▶ [Action item] Search the material for lines containing the word "column", and copy each one.

+++

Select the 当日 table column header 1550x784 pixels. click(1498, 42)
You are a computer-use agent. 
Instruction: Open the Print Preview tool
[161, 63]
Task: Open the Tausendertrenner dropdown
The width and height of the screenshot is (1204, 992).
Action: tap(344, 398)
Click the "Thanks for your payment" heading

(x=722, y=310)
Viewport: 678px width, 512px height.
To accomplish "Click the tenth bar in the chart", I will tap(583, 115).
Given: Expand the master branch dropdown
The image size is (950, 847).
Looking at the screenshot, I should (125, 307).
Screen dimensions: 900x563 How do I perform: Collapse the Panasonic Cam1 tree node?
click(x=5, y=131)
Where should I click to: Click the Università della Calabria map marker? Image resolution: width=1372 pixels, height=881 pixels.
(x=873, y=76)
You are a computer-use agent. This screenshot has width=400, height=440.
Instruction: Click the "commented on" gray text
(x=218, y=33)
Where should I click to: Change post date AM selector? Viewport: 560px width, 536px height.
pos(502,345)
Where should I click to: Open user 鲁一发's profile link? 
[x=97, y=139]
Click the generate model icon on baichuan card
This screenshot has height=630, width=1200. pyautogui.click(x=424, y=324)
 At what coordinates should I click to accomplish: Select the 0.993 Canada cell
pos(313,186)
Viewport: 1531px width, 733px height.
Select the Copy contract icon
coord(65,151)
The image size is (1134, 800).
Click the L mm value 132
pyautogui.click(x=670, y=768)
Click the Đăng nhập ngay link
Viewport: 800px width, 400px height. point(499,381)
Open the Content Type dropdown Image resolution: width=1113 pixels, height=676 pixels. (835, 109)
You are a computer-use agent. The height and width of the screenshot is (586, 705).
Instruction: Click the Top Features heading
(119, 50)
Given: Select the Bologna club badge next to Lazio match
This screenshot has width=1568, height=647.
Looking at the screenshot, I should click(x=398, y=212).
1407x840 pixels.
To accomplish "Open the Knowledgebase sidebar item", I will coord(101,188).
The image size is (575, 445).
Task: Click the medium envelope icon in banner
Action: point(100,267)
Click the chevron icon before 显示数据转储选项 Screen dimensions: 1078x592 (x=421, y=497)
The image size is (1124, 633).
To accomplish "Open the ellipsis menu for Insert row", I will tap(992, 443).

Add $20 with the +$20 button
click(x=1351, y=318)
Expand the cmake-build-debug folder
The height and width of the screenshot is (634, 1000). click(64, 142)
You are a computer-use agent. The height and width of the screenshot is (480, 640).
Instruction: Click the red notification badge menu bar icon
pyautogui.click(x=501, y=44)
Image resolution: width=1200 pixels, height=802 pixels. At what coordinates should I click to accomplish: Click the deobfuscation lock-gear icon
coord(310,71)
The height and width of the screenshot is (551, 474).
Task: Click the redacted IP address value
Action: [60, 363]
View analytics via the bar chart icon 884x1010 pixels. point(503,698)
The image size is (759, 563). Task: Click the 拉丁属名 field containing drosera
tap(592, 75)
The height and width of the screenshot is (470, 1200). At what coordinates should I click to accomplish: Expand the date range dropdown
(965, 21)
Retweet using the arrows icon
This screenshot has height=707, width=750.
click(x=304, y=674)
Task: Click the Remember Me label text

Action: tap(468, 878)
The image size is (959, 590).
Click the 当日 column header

+++

▶ [Answer to this problem]
Select the 当日 table column header 1550x784 pixels. click(1498, 42)
Click the 当日 column header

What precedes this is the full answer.